3.死神☆
「兄さん!!」
更に1ヶ月がたった。
執務室でウルフと共に書類を仕上げていたら、白い軍服に身を包んだリオンが嬉しそうに飛び込んできた。
『仕事中』はリオンには似合わない、いかにも暗殺者風な服を着ているのだが、リオンはいつもこの『白い軍服』に着替えてから俺の前に現れる。
報告は俺だけが聞くように取り計らってもらっているので、ウルフには席をはずしてもらう。
気の弱いウルフがリオンの報告を聞いたら、ドン引き間違い無しだからだ。
リオンは今、暗殺部隊『ドゥルガー』の隊長を務めている。
相変わらず女の子みたいに愛らしいが、他の隊員全ての能力を凌駕するのは間違いない。
そのため王は弟を長に任命した。
「今日はαーz地区を落としてきました。簡単でしたっ!」
嬉しそうに喋る弟の可愛い顔を見ると、割り切ったつもりでも胸が締め付けられた。
せめてもう少し人材がいたら、こんなに小さなリオンが戦わなくてもよかったのに。
いや、突出して強いリオンがいるからこそ、誰もがリオンに戦いを押し付けてしまっているのだろう。
実際のところ、この小さな弟1人が頑張る影で千人単位の組織の人間が救われている。
弟は簡単に着替えてそのまま真っ直ぐ俺の所に来たのだろう、淡い色の柔らかな髪には血の香りがまだ残っていた。
報告なんて聞かなくても、それだけでどういう行為をしてきたのか俺にはすぐにわかった。
「兄さん……今日はなでなでしていただけないのですか?」
リオンがおずおずと俺を見上げる。
ふわふわの髪を撫でるとリオンは嬉しそうに笑った。
人々はこんな風に笑うリオンを知らない。
弟の属する隊は暗殺隊であるが、リオンは魔術で建物ごと燃やしてしまうことが多い。
そのため目撃者も多く、暗殺隊とはもはや名ばかりである。
リオンが戦闘系魔道士であることは箝口令を引いてもいつの間にか城の人々に知れ渡り、段々と遠巻きに見られるようになった。
俺が恐れていた通り、リオンは忌まれる存在となった。
天使のような姿はそのままなのに、もはやリオンをそのように見る人は居ない。
魔術は極力使って欲しくなかったが、王は積極的に使うよう弟に指示を出した。
そんな王を憎くも思ったが、人命を優先するなら正しい決断であり『リオンや他の隊員の命を守るため』と言われれば、口をつぐむしかない。
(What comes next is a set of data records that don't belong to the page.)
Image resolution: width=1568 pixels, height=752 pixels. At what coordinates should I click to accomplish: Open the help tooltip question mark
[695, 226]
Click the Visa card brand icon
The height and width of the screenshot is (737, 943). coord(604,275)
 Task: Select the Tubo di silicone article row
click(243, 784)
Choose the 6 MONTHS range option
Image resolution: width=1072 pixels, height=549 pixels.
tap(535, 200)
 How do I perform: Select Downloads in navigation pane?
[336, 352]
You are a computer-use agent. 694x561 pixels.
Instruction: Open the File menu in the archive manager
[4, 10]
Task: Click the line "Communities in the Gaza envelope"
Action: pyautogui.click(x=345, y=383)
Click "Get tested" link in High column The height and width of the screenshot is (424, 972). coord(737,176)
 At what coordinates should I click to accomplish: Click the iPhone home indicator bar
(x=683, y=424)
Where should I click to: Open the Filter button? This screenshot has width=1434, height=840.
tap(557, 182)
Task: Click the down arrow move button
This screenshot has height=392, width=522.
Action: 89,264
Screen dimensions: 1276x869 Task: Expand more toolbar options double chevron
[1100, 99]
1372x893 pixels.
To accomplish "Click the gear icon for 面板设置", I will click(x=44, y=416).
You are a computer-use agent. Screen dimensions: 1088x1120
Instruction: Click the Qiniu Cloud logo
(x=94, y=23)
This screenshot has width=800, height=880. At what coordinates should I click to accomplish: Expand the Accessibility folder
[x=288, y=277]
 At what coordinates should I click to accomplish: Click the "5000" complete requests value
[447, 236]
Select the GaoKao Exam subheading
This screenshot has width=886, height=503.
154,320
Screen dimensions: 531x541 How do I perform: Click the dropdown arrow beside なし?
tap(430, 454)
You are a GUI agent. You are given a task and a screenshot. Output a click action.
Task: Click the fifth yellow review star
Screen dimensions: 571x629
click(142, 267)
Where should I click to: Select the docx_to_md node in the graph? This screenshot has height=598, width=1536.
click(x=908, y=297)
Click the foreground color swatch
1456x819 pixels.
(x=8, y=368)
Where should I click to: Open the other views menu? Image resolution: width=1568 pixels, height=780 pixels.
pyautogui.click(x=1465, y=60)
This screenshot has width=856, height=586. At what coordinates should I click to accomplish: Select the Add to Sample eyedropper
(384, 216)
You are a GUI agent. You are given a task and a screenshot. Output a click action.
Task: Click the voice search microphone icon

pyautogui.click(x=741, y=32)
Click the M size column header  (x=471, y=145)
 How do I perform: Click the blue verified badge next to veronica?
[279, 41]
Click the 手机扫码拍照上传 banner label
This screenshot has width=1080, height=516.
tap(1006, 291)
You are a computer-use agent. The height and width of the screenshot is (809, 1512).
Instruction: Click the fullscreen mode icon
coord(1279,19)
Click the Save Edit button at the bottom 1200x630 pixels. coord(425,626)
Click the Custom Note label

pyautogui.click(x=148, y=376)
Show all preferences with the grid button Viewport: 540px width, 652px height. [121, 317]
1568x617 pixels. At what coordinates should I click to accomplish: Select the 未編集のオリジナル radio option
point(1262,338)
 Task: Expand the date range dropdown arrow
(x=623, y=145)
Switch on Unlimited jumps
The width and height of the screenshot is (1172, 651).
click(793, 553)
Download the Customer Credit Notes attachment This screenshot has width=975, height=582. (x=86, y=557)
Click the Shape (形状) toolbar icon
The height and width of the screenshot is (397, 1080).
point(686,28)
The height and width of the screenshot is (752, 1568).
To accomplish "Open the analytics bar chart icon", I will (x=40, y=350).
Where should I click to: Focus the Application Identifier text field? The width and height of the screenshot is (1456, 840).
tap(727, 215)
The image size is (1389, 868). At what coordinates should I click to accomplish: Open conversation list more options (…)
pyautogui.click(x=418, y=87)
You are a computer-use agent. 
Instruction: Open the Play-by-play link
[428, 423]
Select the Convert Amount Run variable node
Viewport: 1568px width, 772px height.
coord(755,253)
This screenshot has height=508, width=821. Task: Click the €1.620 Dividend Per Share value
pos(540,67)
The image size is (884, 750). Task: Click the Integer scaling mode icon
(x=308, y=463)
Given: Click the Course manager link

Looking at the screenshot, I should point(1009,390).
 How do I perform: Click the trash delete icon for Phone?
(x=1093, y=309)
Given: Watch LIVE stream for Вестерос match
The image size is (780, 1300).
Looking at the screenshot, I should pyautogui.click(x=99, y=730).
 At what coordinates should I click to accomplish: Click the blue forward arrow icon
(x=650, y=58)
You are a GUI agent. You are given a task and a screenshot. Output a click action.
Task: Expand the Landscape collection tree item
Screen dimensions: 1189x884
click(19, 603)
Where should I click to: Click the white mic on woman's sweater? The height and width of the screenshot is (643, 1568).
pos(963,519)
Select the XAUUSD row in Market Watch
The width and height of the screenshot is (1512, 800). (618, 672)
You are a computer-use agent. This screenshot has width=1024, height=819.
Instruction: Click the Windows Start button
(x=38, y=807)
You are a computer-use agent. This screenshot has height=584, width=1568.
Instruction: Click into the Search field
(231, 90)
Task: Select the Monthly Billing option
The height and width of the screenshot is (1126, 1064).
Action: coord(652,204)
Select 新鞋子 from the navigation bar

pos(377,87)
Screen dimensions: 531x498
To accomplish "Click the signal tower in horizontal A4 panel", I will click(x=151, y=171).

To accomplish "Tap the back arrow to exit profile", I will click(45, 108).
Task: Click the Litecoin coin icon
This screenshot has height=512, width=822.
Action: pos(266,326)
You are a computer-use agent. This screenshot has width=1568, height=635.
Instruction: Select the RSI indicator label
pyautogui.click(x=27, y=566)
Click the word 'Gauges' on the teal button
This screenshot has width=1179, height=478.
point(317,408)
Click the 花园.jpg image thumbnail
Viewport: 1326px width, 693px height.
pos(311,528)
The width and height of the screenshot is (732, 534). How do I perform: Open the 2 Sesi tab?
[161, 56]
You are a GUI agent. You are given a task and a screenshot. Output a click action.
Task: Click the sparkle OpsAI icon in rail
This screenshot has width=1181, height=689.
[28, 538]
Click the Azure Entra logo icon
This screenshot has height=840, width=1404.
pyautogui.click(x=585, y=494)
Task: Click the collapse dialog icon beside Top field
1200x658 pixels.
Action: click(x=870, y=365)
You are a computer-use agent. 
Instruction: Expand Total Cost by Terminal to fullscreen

王の意見が正しかったことを証明するかのように、暗殺隊はあれだけの奇襲をこなしながらもまだ、1人の犠牲者も出していない。
いくら忌まれようと、リオンの身の安全を思えば魔術を使うことを禁ずるわけにはいかなかった。
イラストは前サイトで連載していた頃、N様にいただきました!
この場面を想定してリクエストした絵ですのでそのまま文中に入れさせて頂いてます。もし不都合があればお知らせ下さいませ。
……それにしても可愛い……。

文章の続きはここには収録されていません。